There is not a doubt that there are two laws, one for the rich and a very different one for the poor. Every day instances may be seen to support the statement above made. Should a wealthy man, or a man with a political pull conduct himself as a hoodlum on the streets, in a street car or in a bagnio, and he be arrested, he is either let off without being obliged to face a recorder or else is given a hearing in the recorder’s private office, and the chances are ten thousand to one that he gets off scot free. How ever, should a poor man, or a man without a political pull, get himself into the messes of the police he is sure to be arraigned before one of “His Honors,” and fined heavily or sent to the Parish Prison for the utmost limit of time. The dollars are wonderful things; they are more potent than all the other gifts sent to man. The screw by which Archimedes proposed to move the earth is not in it as compared to the most potent of all levers, the dollars.

Money is truely as powerful as was the cabalistic word Sesame, by which Ali Baba caused the robbers’ cave to open. Does not money open the prison door? Does it not snatch murderers from the gallows? Does it not pervert justice and make it a mockery?Does it not make men who should be true and honorable, false?

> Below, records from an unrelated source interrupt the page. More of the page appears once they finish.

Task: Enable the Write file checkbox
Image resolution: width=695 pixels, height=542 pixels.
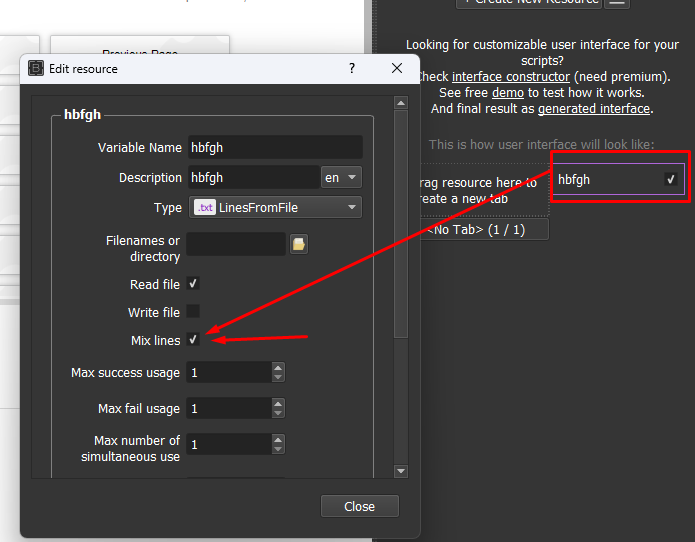Action: [193, 312]
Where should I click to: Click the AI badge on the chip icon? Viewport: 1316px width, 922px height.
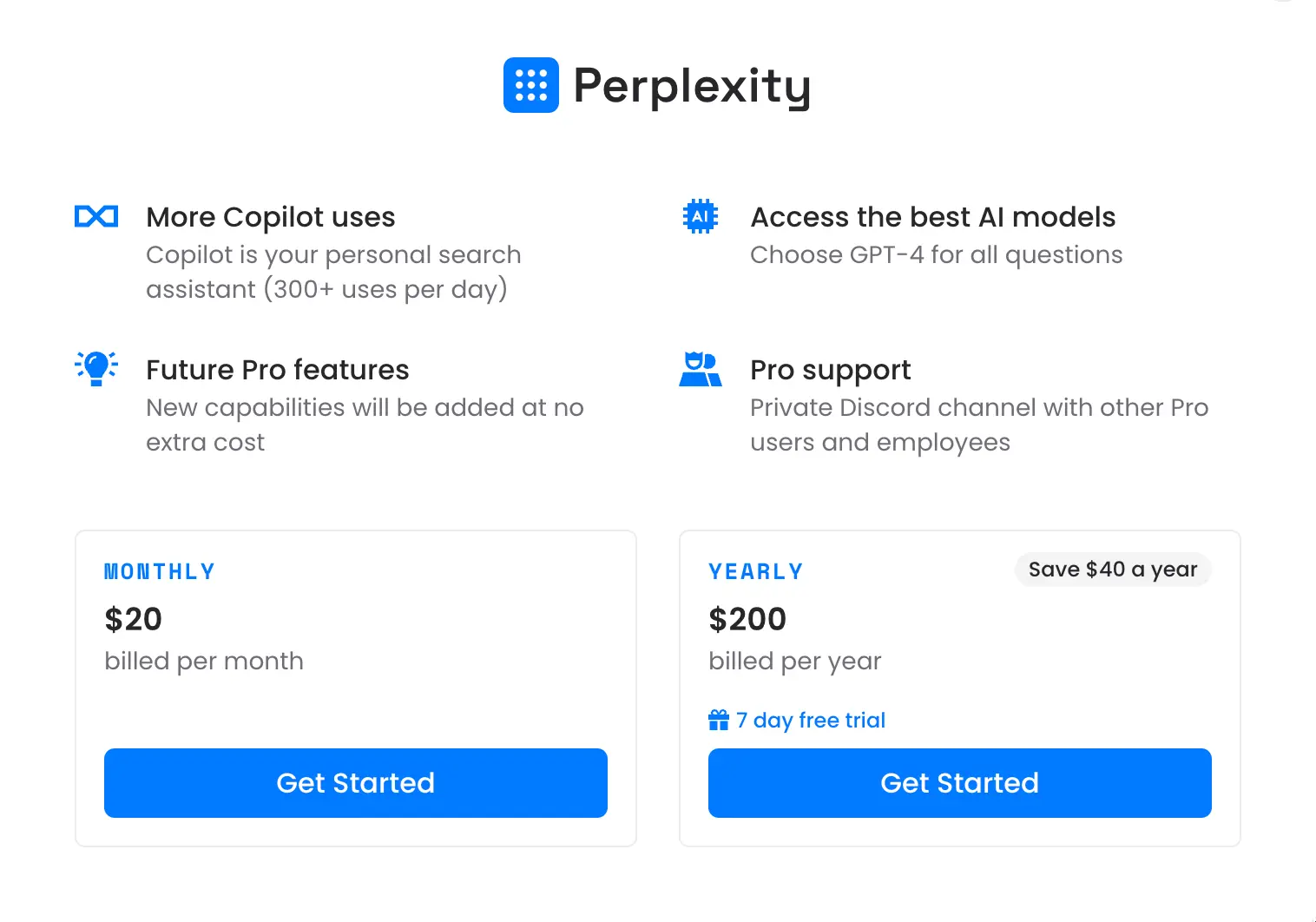(x=701, y=214)
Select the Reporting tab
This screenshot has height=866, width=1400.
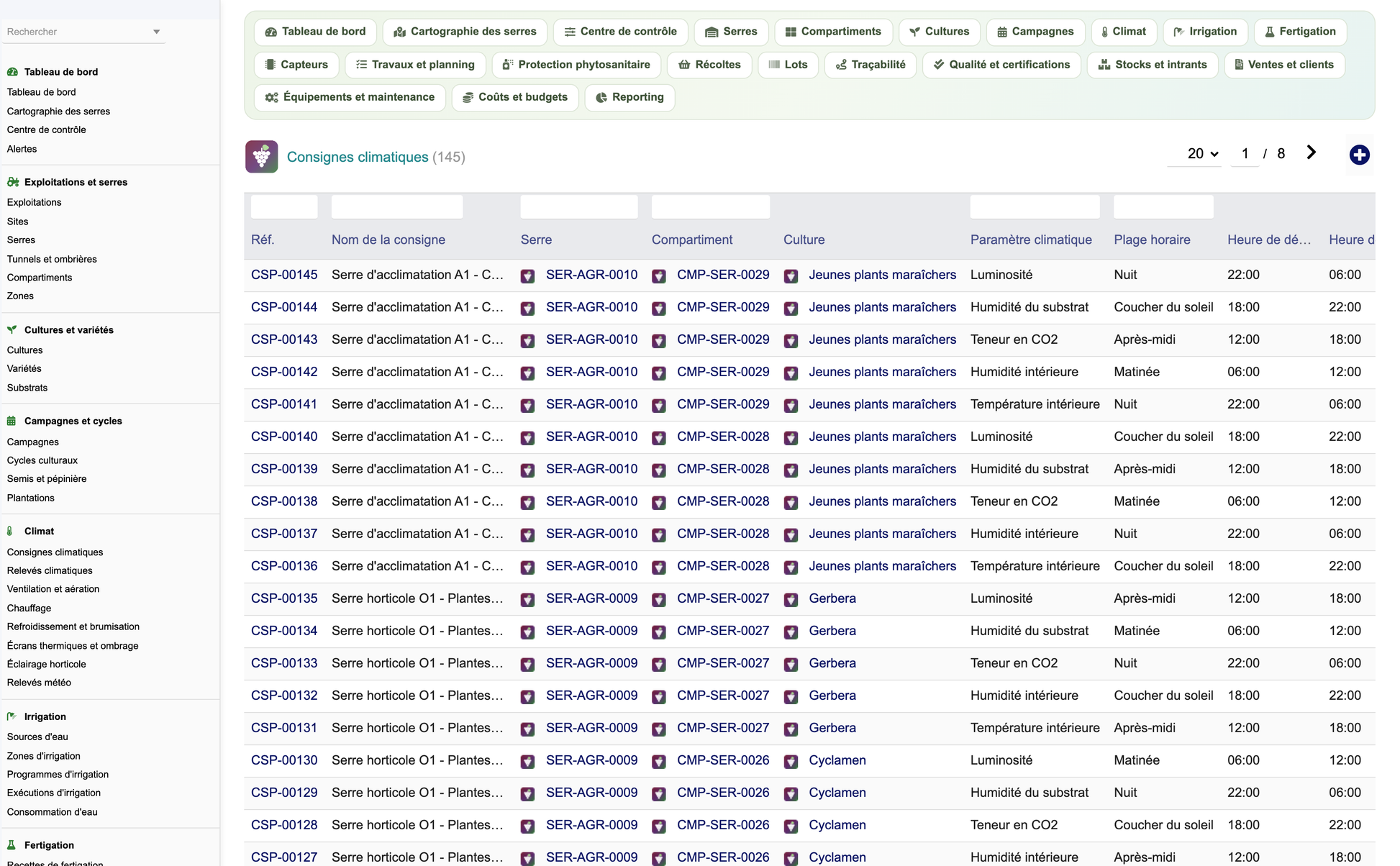[629, 97]
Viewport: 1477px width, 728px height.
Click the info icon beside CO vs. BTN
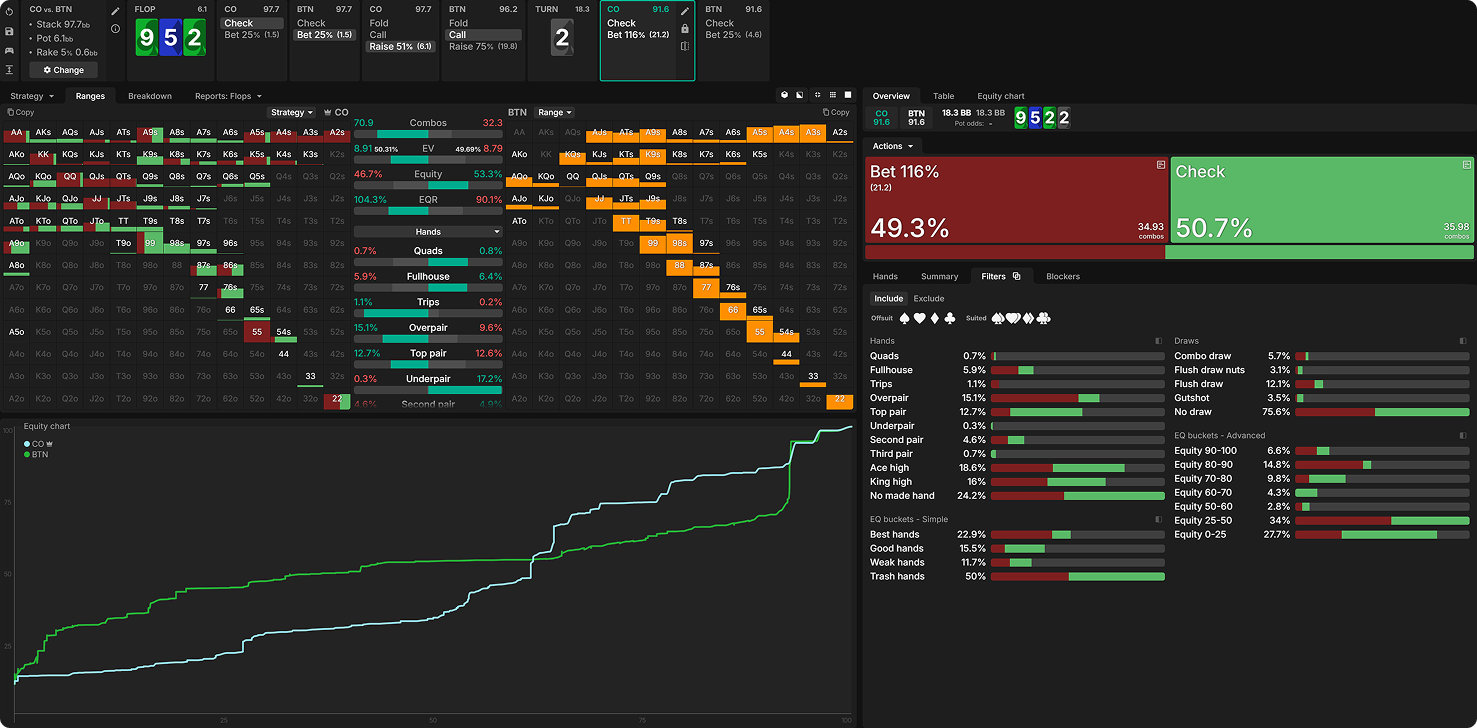coord(115,29)
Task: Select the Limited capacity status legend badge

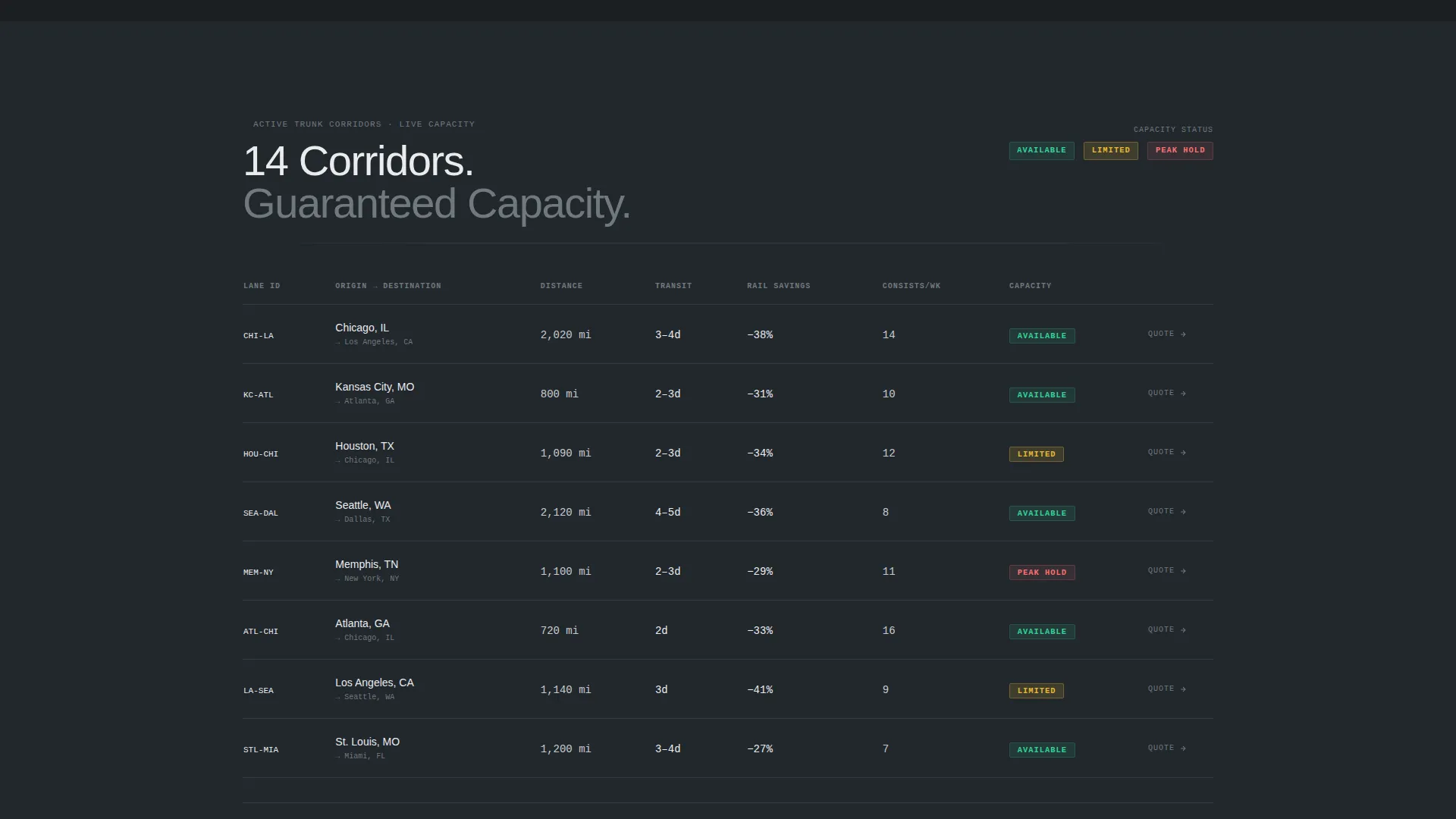Action: coord(1110,150)
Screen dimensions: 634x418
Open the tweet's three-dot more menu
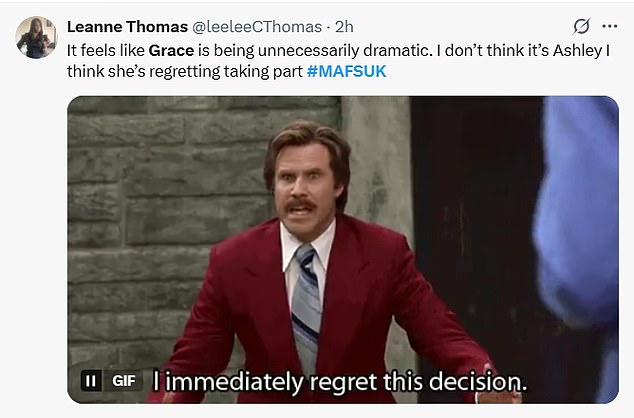[x=608, y=26]

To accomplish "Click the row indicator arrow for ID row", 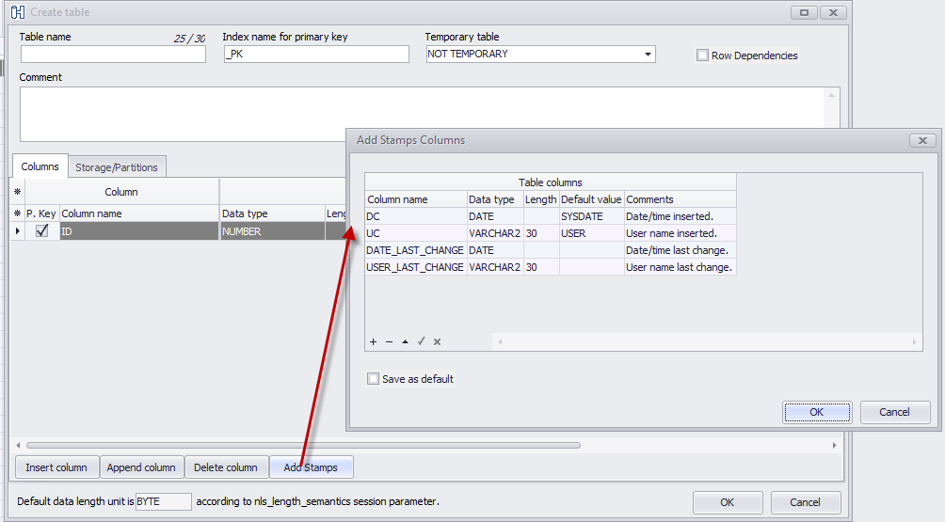I will pyautogui.click(x=17, y=231).
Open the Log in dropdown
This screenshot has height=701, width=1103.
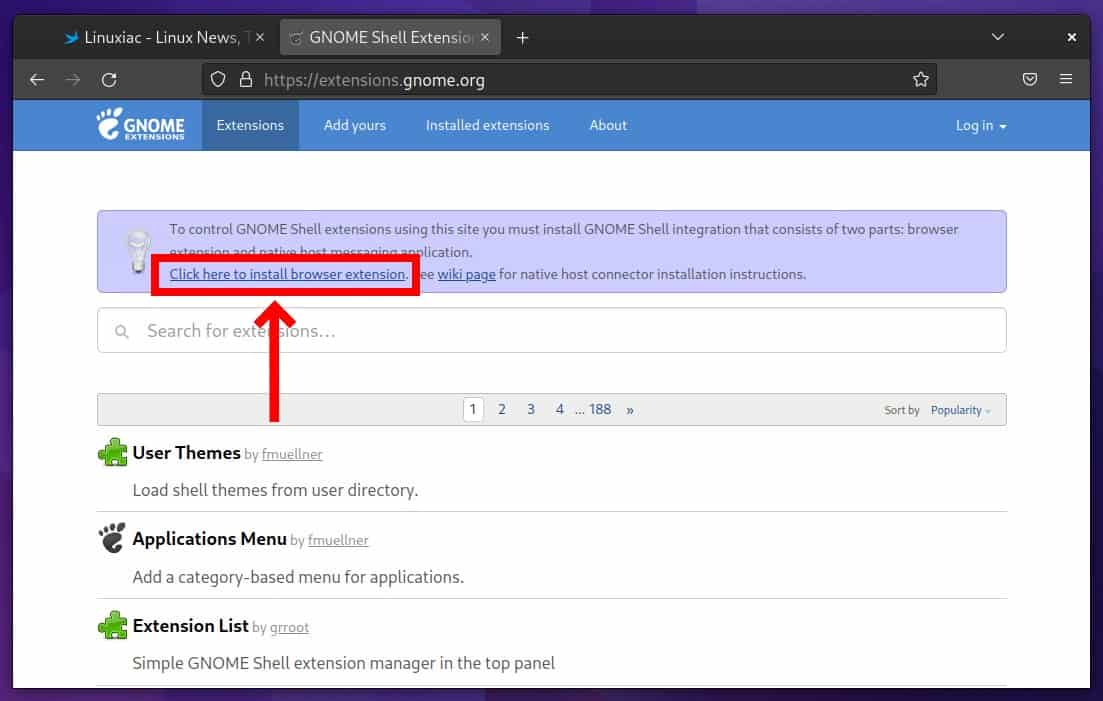pos(979,125)
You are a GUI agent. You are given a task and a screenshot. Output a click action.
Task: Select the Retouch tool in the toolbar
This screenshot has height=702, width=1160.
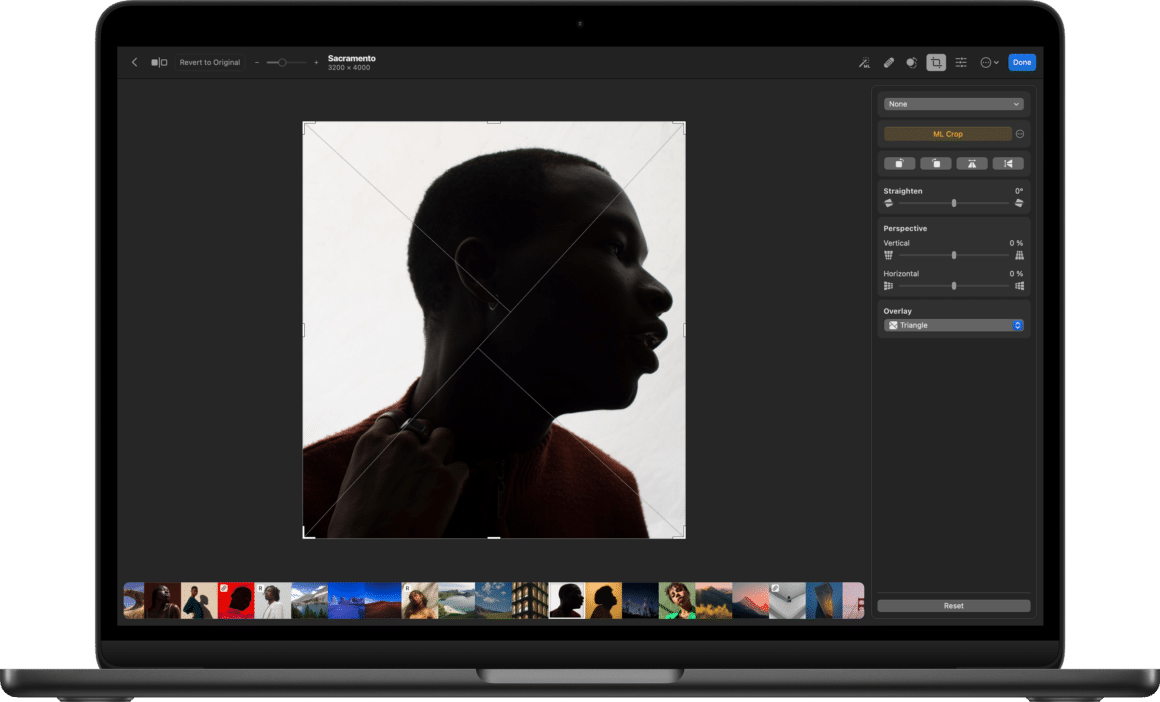[x=888, y=62]
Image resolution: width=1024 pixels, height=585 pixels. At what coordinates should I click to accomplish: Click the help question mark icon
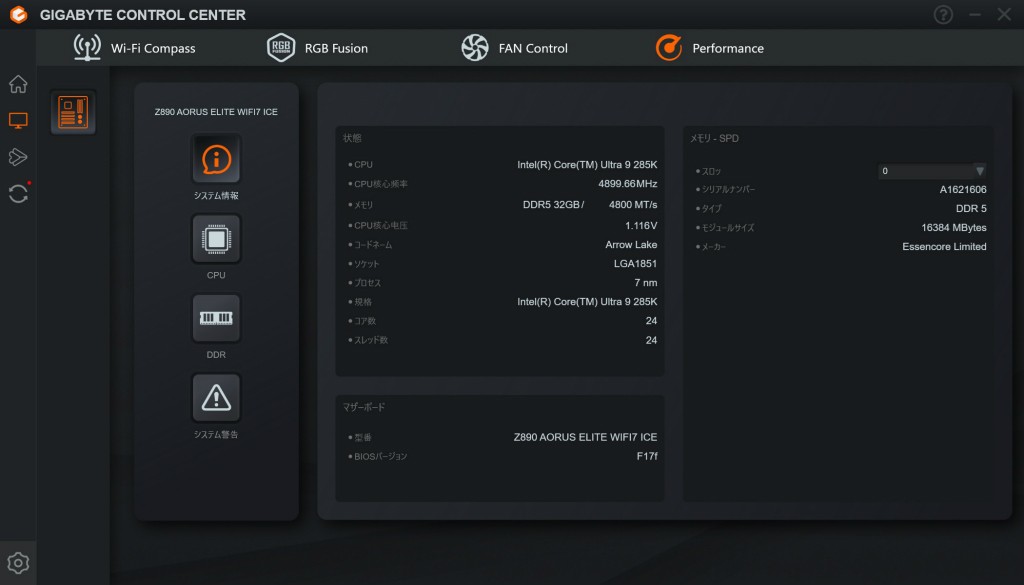(x=943, y=15)
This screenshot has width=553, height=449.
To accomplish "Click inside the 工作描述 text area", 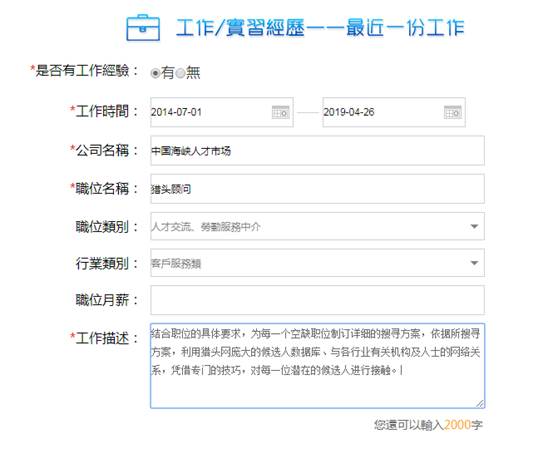I will (x=317, y=366).
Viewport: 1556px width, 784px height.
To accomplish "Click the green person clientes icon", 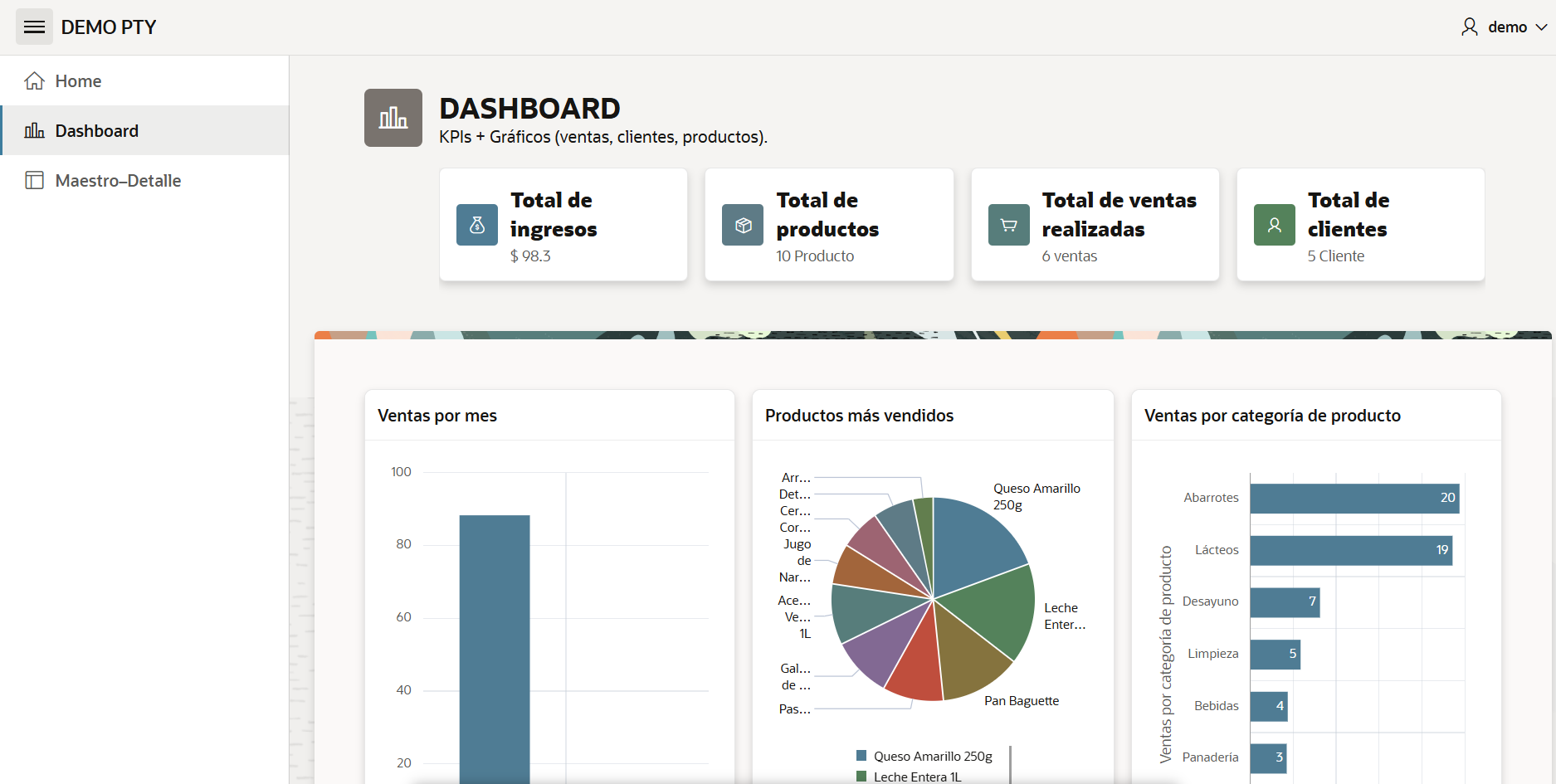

Did not William H. Vanderbilt go into court and swear he was a pauper, in order that he might escape the payment of taxes? And, although he lied, and it was knows he lied, still by the influence of his dollars he so fixed things that his word was accepted, and he was let off paying his taxes. In this city there is a great deal of queer work being done to escape taxation. Our worthy mayor has determined to put a stop to that work. Of late years it had become a fortunate things to be a defaulting taxpayer. Why? because the matter would be brought up before a council committee and the back taxes would be remitted either in their entirety or in part. The assessor’s office also should be more stringent in the way it performs the duty. We can tell of several properties in this city that are not assessed to anything near their value. We will direct attention to the property, real and personal, of some of the ladies in the tenderloin district, and asked how is it that they are not assessed to their value? Poor men who have as much as they can do to pay for rent and food find that their little property is assessed to its full, or more than its full value. The picture on the first page of this issue needs no explanation; it is more truth than poetry. 

January 12, 1895.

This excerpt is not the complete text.